> **What is required**
On how many lines of these entries does the word "message" occur? State the number alone.

> **Source data**
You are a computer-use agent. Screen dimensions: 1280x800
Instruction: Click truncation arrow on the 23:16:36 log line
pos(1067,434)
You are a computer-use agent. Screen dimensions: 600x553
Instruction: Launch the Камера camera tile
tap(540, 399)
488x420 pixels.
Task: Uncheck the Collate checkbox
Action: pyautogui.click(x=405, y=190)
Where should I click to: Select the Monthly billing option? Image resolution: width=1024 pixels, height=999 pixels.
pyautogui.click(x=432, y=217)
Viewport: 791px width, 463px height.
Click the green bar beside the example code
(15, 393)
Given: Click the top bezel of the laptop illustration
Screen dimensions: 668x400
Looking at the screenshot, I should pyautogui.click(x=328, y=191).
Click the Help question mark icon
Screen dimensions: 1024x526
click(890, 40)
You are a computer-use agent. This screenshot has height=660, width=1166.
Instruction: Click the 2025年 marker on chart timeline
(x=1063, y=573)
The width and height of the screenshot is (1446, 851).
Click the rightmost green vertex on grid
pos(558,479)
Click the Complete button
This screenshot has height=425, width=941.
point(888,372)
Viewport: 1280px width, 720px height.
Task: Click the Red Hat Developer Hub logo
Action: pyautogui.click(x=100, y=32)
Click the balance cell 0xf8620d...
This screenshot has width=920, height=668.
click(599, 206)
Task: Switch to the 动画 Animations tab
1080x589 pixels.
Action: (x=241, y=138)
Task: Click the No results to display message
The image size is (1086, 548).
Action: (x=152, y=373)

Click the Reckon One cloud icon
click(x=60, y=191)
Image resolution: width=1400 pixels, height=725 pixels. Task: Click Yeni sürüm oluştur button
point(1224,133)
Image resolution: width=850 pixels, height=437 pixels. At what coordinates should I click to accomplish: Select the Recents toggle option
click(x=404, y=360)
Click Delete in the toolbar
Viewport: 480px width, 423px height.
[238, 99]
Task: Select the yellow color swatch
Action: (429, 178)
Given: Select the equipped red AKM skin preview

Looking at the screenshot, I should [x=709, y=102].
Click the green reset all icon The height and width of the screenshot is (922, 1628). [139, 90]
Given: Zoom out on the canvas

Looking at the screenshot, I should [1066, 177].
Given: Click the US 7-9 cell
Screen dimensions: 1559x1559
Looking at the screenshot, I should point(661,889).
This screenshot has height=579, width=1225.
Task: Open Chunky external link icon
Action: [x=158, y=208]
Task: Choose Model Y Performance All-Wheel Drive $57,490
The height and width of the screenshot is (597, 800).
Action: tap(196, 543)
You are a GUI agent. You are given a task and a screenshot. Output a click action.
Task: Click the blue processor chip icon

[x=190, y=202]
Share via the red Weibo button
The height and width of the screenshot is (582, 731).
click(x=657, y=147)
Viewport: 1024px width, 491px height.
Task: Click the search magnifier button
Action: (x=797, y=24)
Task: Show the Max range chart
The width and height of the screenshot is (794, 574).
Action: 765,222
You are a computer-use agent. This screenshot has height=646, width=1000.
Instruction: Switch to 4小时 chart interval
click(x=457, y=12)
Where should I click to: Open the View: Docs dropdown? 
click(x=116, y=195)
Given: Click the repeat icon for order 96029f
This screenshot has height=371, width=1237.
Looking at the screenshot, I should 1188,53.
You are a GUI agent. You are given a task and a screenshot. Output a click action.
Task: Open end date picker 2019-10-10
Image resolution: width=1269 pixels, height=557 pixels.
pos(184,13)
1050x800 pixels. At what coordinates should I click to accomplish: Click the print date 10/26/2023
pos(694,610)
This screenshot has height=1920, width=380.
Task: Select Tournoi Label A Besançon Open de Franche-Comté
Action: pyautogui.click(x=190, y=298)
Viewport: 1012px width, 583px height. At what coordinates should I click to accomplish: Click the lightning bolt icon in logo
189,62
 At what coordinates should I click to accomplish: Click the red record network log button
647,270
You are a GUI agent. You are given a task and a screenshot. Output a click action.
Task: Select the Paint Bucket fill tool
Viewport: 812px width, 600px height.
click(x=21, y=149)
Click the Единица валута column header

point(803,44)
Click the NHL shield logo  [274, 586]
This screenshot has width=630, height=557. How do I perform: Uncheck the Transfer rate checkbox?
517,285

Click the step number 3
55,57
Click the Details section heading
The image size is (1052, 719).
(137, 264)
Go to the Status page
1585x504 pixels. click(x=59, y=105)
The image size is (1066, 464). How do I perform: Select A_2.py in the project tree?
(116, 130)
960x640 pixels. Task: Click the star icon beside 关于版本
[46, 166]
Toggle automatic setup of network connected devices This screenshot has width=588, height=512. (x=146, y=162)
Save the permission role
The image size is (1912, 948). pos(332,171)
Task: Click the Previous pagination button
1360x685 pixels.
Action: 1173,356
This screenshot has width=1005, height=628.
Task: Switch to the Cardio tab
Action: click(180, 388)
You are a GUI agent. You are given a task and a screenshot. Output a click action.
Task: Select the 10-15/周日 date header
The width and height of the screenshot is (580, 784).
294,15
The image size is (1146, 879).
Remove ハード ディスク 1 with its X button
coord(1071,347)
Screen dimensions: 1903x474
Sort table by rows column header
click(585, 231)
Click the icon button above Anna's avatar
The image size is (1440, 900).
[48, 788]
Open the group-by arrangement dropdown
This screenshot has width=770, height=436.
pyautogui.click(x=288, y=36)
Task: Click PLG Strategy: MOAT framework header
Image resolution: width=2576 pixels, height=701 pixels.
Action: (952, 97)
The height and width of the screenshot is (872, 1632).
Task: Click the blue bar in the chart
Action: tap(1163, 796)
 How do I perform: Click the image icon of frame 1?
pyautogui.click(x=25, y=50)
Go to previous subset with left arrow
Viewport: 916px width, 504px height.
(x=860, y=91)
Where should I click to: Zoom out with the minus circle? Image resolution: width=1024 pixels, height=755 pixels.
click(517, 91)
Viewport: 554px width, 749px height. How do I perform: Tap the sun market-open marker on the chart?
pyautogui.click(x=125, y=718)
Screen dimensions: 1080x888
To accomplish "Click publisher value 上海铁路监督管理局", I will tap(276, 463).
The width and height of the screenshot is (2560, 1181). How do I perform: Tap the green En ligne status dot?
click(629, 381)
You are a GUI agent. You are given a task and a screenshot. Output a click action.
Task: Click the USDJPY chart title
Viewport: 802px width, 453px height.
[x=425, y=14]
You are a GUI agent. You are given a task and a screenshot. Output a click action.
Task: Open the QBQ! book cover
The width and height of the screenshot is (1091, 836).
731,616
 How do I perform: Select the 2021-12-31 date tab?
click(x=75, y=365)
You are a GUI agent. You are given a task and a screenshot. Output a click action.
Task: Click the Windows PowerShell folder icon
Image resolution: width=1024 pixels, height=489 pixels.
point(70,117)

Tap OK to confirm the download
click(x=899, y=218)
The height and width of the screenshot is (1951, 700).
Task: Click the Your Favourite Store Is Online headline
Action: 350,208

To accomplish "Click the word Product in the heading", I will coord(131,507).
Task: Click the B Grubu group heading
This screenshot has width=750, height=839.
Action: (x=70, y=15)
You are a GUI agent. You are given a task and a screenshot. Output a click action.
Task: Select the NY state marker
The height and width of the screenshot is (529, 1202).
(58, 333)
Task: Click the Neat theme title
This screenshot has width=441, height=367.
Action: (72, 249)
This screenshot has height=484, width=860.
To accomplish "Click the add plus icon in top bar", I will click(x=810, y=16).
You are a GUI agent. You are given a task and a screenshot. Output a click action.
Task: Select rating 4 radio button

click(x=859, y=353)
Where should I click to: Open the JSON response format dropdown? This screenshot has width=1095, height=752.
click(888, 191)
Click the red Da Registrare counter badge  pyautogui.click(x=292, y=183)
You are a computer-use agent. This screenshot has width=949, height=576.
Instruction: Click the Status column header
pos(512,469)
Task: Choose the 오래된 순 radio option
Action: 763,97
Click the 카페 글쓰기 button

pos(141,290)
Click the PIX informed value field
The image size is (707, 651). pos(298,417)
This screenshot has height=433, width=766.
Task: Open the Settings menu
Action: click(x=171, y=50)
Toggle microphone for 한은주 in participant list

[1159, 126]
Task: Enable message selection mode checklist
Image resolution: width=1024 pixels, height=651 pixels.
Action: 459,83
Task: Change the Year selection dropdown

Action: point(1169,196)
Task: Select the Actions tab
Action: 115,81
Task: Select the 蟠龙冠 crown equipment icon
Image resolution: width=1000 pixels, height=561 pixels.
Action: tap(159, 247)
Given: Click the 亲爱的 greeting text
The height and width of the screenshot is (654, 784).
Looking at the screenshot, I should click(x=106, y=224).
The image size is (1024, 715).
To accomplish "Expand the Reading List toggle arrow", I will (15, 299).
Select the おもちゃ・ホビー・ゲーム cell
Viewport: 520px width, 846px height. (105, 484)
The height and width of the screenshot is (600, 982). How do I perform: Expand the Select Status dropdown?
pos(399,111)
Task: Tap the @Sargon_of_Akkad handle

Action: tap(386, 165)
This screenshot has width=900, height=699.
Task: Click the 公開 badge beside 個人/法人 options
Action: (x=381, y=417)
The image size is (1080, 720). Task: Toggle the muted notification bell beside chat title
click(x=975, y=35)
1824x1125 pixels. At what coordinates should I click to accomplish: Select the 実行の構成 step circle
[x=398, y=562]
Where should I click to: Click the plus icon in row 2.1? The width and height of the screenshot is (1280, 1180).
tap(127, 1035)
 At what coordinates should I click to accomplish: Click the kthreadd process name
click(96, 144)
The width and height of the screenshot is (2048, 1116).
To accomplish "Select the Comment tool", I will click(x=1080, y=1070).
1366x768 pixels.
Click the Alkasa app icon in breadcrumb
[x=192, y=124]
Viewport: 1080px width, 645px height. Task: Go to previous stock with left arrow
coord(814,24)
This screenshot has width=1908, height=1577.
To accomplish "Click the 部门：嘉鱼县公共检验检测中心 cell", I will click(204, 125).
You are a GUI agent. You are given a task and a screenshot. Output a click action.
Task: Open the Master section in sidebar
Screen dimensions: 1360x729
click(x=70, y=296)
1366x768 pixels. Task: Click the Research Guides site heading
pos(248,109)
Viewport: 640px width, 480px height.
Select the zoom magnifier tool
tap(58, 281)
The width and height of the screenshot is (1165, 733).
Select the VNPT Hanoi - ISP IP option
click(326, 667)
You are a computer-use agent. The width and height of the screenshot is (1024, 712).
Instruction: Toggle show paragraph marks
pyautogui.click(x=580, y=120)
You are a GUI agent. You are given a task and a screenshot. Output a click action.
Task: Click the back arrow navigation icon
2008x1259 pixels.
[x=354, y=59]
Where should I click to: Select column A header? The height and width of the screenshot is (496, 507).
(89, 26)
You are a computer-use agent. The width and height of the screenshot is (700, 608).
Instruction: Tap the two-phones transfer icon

> **Answer to this problem**
2